Within the cabozantinib treatment arm, patients with an AFP response (≥20% decrease) had a higher median duration of exposure to the drug (5.7 months; range, 1.9–37.3) compared with those without an AFP response (3.7 months; range, 1.4–22.6); the median average daily dose of cabozantinib for these subgroups was 39.2 mg and 33.9 mg, respectively. All-cause grade 3/4 adverse events occurred in 75% of patients with an AFP response and 69% of patients without an AFP response, and the rate of discontinuation due to TRAEs was 13% for both groups. Supplementary Table S5 lists grade 3/4 AEs occurring at ≥5.0% frequency in either treatment arm in the overall safety population, according to AFP subgroup.
Discussion
The phase III CELESTIAL study showed an improvement in OS and PFS with cabozantinib relative to placebo in patients with previously treated, advanced HCC (29). Results of the current analysis are consistent with those of the overall population; cabozantinib improved OS and PFS compared with placebo across a range of baseline AFP levels. On-treatment AFP response (≥20% decrease from baseline in serum AFP) or AFP control (reduction or no change from baseline) at Week 8 was more frequent in the cabozantinib arm versus placebo. In the cabozantinib arm, patients who achieved AFP response, or control, had improved OS and PFS relative to those who did not, while those with AFP progression had worse outcomes. The safety profile of cabozantinib according to the various AFP subgroups was consistent with that of the primary analysis.

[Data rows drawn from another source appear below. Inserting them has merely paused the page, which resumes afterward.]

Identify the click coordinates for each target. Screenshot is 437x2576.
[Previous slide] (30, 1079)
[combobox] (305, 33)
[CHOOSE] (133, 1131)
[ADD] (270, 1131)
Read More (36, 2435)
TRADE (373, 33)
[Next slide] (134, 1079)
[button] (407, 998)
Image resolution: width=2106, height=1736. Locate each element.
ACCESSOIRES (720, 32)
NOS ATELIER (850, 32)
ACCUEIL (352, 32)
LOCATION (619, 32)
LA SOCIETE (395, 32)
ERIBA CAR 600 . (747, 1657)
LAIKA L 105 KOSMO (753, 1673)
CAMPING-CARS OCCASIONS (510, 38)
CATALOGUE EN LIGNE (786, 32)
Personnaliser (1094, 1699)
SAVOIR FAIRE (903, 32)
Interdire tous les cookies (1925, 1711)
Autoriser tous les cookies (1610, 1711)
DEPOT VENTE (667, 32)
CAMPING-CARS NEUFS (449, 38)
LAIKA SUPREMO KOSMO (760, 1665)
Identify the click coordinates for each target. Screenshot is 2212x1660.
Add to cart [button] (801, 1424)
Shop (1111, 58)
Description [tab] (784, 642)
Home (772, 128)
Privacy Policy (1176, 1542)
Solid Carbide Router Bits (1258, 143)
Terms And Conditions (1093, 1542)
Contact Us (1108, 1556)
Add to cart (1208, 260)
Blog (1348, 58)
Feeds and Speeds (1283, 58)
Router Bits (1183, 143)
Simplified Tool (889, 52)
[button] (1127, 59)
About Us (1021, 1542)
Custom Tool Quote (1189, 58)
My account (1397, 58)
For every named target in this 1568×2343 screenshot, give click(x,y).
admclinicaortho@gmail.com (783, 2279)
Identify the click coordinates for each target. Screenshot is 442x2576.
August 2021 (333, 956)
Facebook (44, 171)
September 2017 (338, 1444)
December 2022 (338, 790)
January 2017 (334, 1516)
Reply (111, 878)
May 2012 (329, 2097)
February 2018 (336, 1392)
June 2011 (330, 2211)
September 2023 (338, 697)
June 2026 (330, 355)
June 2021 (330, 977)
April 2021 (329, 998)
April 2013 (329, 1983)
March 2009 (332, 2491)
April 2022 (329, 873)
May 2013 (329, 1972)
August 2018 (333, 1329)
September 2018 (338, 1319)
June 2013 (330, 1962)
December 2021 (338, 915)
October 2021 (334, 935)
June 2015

High baseline AFP levels were associated with shorter median OS in both treatment arms, consistent with other phase III studies and with high baseline AFP levels as a negative prognostic indicator (33, 36). Our results are similar to those reported in phase III studies of the multikinase inhibitors regorafenib and sorafenib, which showed a survival benefit relative to placebo across baseline AFP subgroups defined by cutoffs of 400 ng/mL and 200 ng/mL, respectively (32, 33). In contrast, the phase III REACH study of the VEGFR2-targeted antibody ramucirumab did not show an OS benefit relative to placebo in the overall patient population, but subgroup analyses showed that patients with high AFP (≥400 ng/mL) had an OS benefit with ramucirumab, while those with low AFP (<400 ng/mL) did not (27). The ensuing REACH-2 study exclusively enrolled patients with baseline AFP levels ≥400 ng/mL and confirmed the OS benefit of ramucirumab relative to placebo in this patient population (26), suggesting increased dependence on VEGF pathway signaling in tumors with high AFP expression. Unlike ramucirumab, however, multikinase inhibitors demonstrate efficacy across a range of baseline AFP values suggesting that the inhibition of additional targets may contribute to antitumor activity across a broader range of tumor biology.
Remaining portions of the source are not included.